Der bei Malakal aus Richtung Osten mündende Nebenfluss des Weißen Nils, vor allem aber der Blaue Nil sind im Abflussverhalten leicht mit den Maxima bzw. Minima des Niederschlags in der Region in Verbindung zu bringen. Die höchsten Abflusswerte werden am Blauen Nil im August und September erreicht, zeitlich etwas versetzt zu den niederschlagsreichsten Monaten Juli und August. Die niedrigsten Werte liegen zwischen Januar und Juni und sind eine Folge der Trockenzeit in der Region. Ein vergleichbares Bild zeigt der Atbara weiter nördlich, der als jahreszeitlich wasserführender Fluss nur in den Monaten Juli bis September nennenswerte Mengen zum Abfluss des Nils beiträgt.

Die Abflusskurve des Nils oberhalb von Assuan ergibt sich aus der Summe der Abflüsse des Weißen Nils und des Blauen Nils, die bei Khartum ineinander münden. Darin zeigt sich ein Maximum in den Monaten August bis Oktober - zeitlich versetzt zum Blauen Nil. Das Minimum in den Monaten Februar bis Juni ist nicht so stark ausgeprägt wie am Blauen Nil; hier macht sich die ganzjährig gleichmäßige Wasserführung des Weißen Nils ausgleichend bemerkbar.

Unterhalb des Assuan-Staudamms zeigt der Nil einen sehr ausgeglichenen Abfluss. Der Damm staut ein riesiges, bis zu 70 Meter tiefes Wasserreservoir auf. Bei mehr als 550 Kilometern Länge (entspricht fast der Entfernung Hamburg - München, Luftlinie) und bis zu 10 Kilometern Breite nimmt der Nasser-See eine etwa doppelt so große Fläche ein wie das Saarland. Der Bodensee als größter deutscher See ist mit 536 Quadratkilometern nur etwa ein Zehntel so groß.

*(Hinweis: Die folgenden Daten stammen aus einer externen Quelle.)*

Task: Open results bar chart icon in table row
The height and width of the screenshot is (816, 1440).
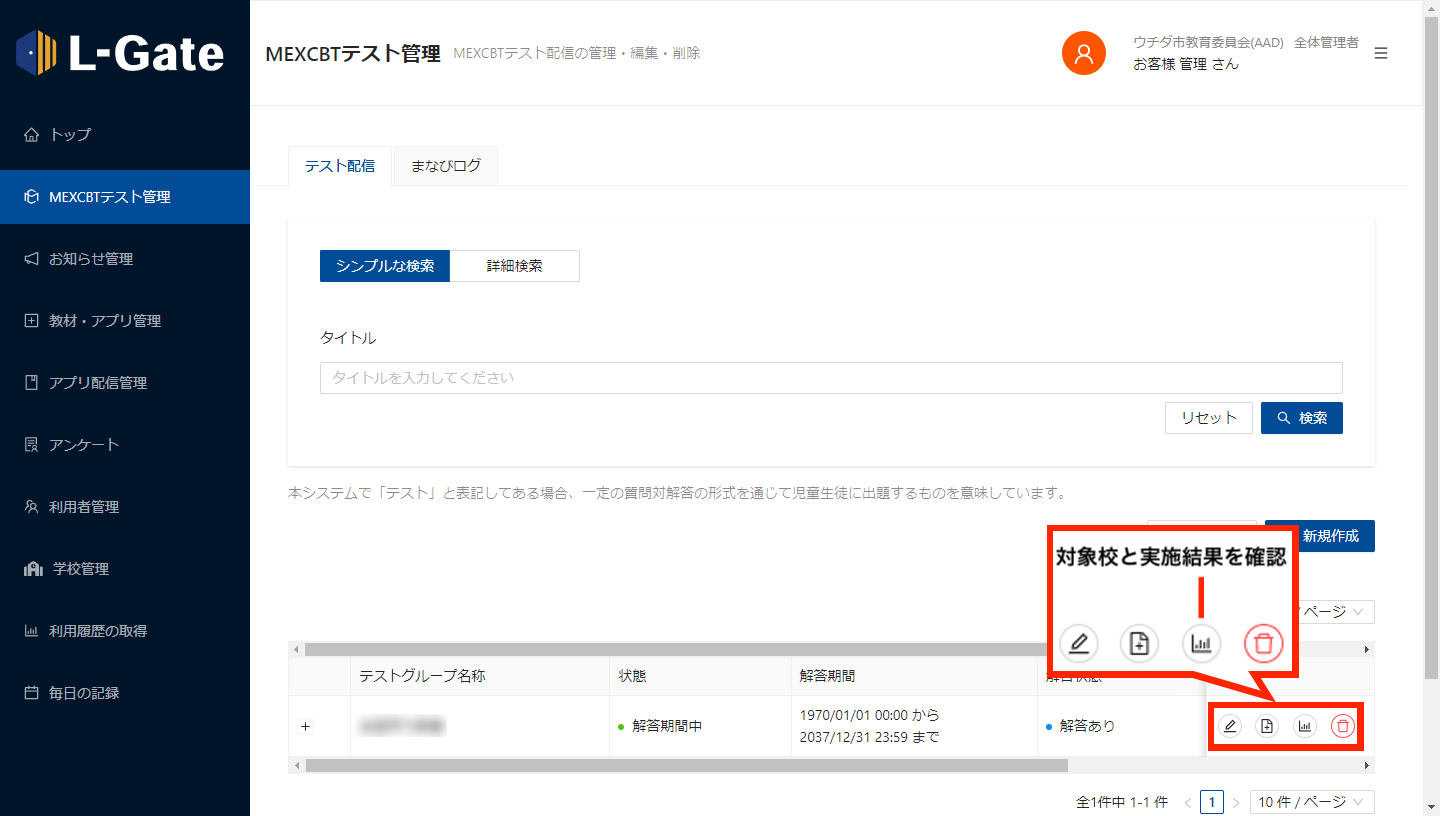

Der Nasser-See wurde zwischen 1958 und 1970 angelegt, um ...

• in der Niloase zwischen Assuan und dem Delta Dauerbewässerung zu ermöglichen, die Anbauperiode auf das gesamte Jahr auszudehnen (mehrere Ernten) und das Bewässerungsland insgesamt ausweiten zu können,

• ganzjährig Strom zu erzeugen,

• die Schifffahrt auf dem Nil zu verbessern,

• Wasserreserven für die Überbrückung von Trockenjahren anzulegen, wie sie regelmäßig auftreten,

• den Hochwasserschutz für die Siedlungsgebiete flussabwärts zu verbessern.

Um diese Ziele zu erreichen, wurden nicht nur hohe Investitionen getätigt, sondern auch Risiken und Nachteile in Kauf genommen. Dazu zählt zum Beispiel, dass für die Bauern flussabwärts des Staudamms seit Beginn der 1970er-Jahre kein fruchtbarer Nilschlamm mehr zu Verfügung steht, der bis dahin im Zuge der jährlichen Überschwemmungen ihr Land auf natürliche Weise gedüngt hatte. Sie waren daher gezwungen, stattdessen Kunstdünger einzusetzen.